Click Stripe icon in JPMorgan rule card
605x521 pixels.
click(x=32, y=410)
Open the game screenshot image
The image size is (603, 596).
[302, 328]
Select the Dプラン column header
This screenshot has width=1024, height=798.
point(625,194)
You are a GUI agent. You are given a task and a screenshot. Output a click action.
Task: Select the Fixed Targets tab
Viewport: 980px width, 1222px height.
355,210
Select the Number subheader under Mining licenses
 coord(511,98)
────────────────────
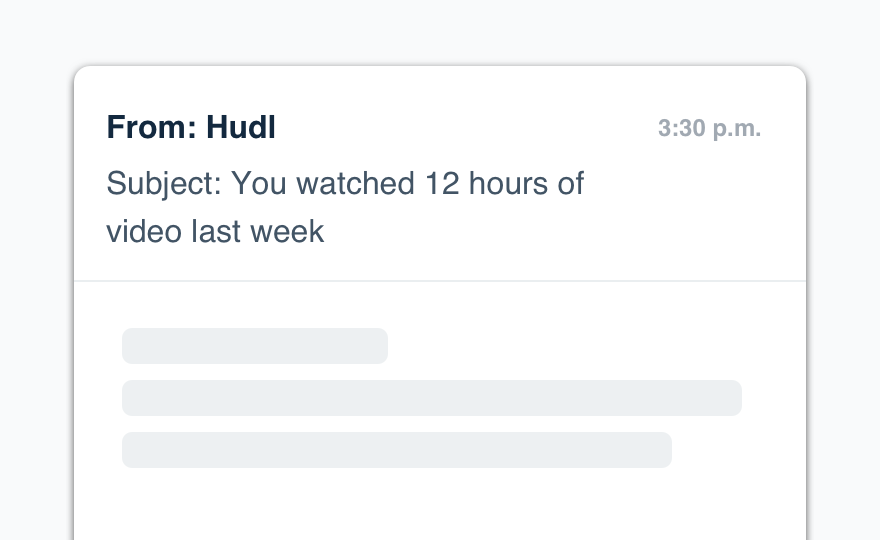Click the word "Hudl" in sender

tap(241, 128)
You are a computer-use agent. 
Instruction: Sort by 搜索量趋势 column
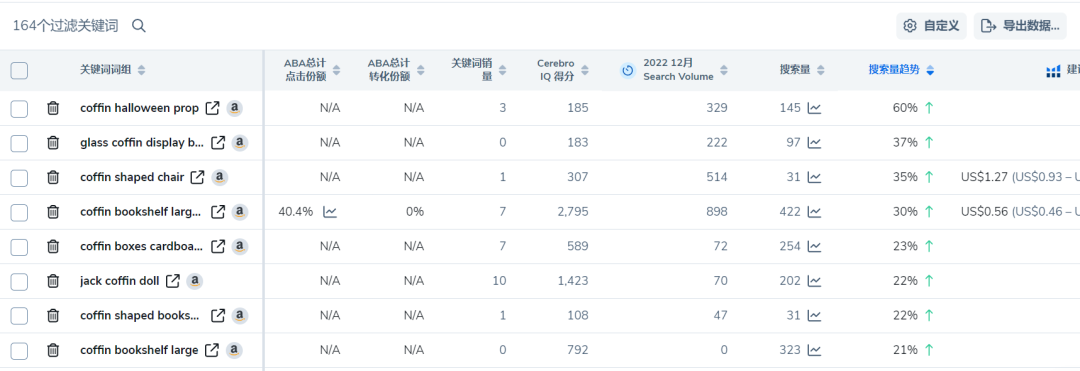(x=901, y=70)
────────────────────
Copy each line containing the word "agent" from the data.

#### Exercise output
You are a GUI agent. You are given a task and a screenshot. Output a click action.
You are a computer-use agent. 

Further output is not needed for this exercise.